My book club is preparing for our last meeting before the summer break. As well as discussing this month’s book, we’ll be generating a list for next season’s reading. We have been doing this since 2000, with mostly the same members. Five of us could be considered charter members. We hover around nine members most years so over half of us have been there from the beginning and are still going strong.
Just for fun, I looked back at our previous reading lists. The very first book we read was the best seller of the time, Harry Potter and the Philosopher Stone.
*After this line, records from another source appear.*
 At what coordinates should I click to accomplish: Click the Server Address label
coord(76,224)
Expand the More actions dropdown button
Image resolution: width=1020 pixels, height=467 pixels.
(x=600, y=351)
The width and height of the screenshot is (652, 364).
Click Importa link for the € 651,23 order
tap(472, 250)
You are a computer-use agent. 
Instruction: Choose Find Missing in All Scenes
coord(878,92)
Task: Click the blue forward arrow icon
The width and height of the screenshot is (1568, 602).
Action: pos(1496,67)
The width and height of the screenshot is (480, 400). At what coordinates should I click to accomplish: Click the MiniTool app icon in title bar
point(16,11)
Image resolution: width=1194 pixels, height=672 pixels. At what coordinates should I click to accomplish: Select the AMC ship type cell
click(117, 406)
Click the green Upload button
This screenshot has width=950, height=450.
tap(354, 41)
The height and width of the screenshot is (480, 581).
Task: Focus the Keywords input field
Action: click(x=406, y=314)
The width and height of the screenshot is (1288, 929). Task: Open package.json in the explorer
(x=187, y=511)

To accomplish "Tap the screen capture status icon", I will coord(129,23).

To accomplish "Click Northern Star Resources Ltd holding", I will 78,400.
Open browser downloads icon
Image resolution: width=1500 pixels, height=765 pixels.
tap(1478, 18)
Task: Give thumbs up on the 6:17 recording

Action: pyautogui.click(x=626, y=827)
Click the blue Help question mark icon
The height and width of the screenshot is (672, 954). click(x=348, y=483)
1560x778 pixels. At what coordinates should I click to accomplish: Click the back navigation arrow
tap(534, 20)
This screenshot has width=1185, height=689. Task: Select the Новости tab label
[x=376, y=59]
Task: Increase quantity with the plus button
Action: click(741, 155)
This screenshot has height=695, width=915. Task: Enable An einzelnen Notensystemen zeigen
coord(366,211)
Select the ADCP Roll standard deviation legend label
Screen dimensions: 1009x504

I can’t say it was my favourite of all time, but I’m glad I read it just to know what all the fuss was about.
My favourites from over twenty years of book club include
- The Celibate Season by Carol Shields and Blanche Howard
- And Ladies of the Club by Helen Hooven Santmyer
- Parallel Lives by Phyllis Rose
- Coventry by Helen Humphreys
- The Guernsey Literary Potato Peel Pie Society by Mary Ann Shaffer and Annie Barrows
- The Amazing Madonnas of Leningrad by Debra Dean
- The Professor and the Madman by Simon Winchester
- Clara Callan by Richard B. Wright
- Miss Garnet’s Angel by Salley Vickers
- Calculating God by Robert J. Sawyer
- God’s Secretaries by Adam Nicolson
- Old Square Toes and His Lady by John Adams
- The Unlikely Pilgrimage of Harold Fry by Rachel Joyce
- The Book that Matters Most by Ann Hood
- A Man Called Ove by Fredrik Backman
- The Chilbury Ladies Choir by Jennifer Ryan
- A Single Thread by Tracy Chevalier
- The Company we Keep by Frances Itani
- The Dictionary of Lost Words by Pip Williams
- Dear Evelyn by Kathy Page
So, a list of 20 from over 200 books read. Ten percent. It is not that I didn’t enjoy the other books we read. Maybe 10% of them didn’t suit my taste. Usually these were books from the best seller lists. 😕
My personal biases are showing here as many of the books on my list are historicals, or women’s fiction, or Canadian authors. The books listed above are not necessarily the “best” books from our reading list, or the most popular, or the ones destined to become classics. What these books did was make an impression on me. I admit, that when I read over the titles on our old lists, some of the books I’d forgotten entirely, even though I enjoyed reading them at the time.
My list of twenty are books that became touchstones for me. Whenever I hear the word “Coventry” the story of its bombing during WWII instantly springs to mind. “Old Square Toes. . .” is about Sir James Douglas. I can’t drive down Douglas Street in Victoria, without remembering the book. I cannot read Charles Dickens in the same way since I read Parallel Lives. That is how I created the list. If the story, or the writing, or the idea has stuck with me, then the book made my personal list.
My friend, Laura Langston, often blogs about the books she is reading, but she doesn’t say if they have become an integral part of her memory bank.
As my readers group considers our next set of books, I’d love to hear of any book you think should be on our list. A book that left a mark on your heart or your mind. Please list it in the comments to this blog.